Segment Open
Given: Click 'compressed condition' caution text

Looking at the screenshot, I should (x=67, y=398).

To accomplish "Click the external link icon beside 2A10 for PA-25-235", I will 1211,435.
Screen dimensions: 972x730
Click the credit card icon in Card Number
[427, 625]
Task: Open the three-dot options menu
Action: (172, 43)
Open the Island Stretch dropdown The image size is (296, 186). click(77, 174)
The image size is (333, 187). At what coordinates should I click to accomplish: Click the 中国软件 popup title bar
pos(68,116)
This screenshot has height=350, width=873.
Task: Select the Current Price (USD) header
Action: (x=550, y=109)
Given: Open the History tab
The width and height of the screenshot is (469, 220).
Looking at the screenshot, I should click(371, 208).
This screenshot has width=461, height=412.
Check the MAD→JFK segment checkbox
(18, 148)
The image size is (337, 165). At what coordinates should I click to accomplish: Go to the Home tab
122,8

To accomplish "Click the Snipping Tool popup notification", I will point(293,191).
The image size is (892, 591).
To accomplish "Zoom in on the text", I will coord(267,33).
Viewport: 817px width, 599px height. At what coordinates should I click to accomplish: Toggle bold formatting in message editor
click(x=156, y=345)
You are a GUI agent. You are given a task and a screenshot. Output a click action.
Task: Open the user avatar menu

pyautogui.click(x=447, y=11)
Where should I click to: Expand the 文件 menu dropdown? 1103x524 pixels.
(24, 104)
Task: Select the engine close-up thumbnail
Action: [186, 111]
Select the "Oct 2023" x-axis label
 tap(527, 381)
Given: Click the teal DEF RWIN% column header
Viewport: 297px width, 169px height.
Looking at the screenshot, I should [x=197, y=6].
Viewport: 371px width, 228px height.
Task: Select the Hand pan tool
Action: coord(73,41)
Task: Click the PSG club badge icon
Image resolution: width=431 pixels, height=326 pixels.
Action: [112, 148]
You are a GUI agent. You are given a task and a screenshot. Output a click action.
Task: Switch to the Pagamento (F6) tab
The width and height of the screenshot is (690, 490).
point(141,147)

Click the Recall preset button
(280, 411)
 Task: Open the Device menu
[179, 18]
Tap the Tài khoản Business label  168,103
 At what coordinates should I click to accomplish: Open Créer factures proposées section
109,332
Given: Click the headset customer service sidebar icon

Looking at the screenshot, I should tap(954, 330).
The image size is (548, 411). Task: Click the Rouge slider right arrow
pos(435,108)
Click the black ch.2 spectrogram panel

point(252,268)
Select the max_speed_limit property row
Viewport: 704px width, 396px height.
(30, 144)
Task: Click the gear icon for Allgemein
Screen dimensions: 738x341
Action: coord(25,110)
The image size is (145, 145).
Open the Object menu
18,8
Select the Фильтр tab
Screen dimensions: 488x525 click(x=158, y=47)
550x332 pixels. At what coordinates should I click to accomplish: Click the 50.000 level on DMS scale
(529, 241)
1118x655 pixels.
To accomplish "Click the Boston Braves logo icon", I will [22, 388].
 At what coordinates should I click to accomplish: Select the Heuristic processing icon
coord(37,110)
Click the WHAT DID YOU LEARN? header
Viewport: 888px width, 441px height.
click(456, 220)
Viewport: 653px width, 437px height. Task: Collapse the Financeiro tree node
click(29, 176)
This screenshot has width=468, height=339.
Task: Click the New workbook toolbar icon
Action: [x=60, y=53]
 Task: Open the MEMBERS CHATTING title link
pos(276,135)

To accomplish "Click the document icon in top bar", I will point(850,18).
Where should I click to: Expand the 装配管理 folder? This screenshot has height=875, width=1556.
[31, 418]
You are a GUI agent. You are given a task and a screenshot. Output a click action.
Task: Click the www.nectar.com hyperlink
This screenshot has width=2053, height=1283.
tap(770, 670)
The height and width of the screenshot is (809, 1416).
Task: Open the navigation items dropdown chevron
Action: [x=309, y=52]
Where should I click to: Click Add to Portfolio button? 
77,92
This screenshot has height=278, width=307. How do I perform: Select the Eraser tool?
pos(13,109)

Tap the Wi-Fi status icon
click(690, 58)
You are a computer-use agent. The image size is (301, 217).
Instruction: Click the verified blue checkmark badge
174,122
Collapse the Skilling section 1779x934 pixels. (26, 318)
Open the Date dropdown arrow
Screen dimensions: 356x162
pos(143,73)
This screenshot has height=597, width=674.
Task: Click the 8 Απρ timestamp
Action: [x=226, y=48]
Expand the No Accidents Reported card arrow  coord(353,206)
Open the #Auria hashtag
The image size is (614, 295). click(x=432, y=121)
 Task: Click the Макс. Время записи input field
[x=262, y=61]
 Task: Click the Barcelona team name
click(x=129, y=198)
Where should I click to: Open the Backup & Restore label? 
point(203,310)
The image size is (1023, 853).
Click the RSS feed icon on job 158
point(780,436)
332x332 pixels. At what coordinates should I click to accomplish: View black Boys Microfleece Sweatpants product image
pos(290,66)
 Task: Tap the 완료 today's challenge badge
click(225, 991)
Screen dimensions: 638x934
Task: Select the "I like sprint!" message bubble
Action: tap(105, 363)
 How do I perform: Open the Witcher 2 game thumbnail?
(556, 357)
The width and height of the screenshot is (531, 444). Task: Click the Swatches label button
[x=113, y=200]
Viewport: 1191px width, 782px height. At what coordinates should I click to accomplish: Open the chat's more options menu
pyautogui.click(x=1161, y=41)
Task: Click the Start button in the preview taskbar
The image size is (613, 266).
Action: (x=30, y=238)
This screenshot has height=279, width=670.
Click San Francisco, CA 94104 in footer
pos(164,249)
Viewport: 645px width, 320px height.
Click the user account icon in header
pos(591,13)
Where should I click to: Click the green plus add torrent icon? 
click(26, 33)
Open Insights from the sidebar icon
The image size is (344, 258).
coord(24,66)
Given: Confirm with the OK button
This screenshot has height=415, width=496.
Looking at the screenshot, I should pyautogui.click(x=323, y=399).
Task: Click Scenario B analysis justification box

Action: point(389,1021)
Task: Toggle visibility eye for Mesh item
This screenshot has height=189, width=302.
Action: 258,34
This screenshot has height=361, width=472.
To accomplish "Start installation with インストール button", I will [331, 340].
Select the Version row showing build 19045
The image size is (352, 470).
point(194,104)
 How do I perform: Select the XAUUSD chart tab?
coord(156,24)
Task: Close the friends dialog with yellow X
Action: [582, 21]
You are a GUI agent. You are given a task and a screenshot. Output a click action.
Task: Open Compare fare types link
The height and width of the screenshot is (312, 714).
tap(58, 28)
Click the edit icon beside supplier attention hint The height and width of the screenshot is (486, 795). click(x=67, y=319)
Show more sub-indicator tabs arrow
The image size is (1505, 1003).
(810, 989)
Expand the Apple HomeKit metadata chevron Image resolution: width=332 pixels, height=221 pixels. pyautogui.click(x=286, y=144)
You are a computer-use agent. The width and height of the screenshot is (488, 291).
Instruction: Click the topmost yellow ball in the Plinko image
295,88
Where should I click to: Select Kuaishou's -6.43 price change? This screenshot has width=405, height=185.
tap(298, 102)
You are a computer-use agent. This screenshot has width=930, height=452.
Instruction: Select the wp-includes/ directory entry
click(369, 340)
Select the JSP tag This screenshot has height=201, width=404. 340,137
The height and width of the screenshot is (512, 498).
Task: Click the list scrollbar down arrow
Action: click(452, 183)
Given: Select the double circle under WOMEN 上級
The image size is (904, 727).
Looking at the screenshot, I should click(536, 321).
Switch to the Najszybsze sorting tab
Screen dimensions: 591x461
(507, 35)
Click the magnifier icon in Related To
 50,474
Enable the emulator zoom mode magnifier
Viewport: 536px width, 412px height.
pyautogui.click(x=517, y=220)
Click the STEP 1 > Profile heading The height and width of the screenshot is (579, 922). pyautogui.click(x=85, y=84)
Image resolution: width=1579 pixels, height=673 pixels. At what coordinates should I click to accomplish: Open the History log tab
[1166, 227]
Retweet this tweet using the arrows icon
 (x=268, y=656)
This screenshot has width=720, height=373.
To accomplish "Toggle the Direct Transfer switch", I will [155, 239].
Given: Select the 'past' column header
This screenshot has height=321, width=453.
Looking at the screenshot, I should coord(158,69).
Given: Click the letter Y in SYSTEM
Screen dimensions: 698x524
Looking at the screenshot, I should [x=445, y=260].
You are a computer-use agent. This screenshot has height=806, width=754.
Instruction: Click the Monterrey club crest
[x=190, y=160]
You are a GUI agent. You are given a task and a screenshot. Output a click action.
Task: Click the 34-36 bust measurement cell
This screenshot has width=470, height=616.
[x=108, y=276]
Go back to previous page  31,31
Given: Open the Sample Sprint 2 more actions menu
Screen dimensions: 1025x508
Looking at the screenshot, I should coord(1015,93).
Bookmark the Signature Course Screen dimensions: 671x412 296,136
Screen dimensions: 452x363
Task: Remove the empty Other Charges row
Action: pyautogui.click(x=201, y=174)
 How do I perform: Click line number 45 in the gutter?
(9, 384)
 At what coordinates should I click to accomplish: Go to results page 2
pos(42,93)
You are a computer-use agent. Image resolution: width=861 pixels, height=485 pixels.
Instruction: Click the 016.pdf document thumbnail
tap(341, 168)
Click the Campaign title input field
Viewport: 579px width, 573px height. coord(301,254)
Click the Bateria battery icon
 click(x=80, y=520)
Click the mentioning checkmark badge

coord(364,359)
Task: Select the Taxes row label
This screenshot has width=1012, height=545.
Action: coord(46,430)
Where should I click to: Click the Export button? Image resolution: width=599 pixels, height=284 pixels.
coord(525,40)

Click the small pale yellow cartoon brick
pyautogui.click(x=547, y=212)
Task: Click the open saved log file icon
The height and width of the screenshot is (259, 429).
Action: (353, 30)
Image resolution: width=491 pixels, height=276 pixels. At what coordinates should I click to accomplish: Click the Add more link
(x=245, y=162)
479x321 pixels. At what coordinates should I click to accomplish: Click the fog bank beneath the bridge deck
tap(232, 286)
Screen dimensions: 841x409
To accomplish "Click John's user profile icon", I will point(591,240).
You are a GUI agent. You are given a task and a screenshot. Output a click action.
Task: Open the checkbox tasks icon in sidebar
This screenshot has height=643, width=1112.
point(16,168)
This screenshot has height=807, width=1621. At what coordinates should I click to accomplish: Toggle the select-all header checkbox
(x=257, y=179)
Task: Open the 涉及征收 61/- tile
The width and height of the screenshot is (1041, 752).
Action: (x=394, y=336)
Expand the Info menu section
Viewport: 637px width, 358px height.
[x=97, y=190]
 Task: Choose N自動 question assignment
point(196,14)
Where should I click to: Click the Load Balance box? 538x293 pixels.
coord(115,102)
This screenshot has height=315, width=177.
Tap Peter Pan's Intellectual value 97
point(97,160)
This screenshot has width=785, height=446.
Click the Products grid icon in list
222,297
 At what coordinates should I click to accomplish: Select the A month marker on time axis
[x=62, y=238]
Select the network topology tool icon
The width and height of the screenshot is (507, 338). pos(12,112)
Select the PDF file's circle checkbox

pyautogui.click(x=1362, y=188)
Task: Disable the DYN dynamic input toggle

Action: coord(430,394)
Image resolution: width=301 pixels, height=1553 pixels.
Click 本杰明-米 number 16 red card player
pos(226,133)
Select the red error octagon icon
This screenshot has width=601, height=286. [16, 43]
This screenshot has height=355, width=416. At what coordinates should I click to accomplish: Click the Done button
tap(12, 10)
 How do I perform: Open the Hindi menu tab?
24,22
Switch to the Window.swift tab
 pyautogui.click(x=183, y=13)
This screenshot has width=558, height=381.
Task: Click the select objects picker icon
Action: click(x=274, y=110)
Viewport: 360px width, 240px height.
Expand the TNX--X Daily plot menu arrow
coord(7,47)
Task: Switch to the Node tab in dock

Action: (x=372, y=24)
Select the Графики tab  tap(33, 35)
Segment Closed
Work order: Over all the entries, say how many lines hold the string "beside". The reply is the number alone.

Output below: 2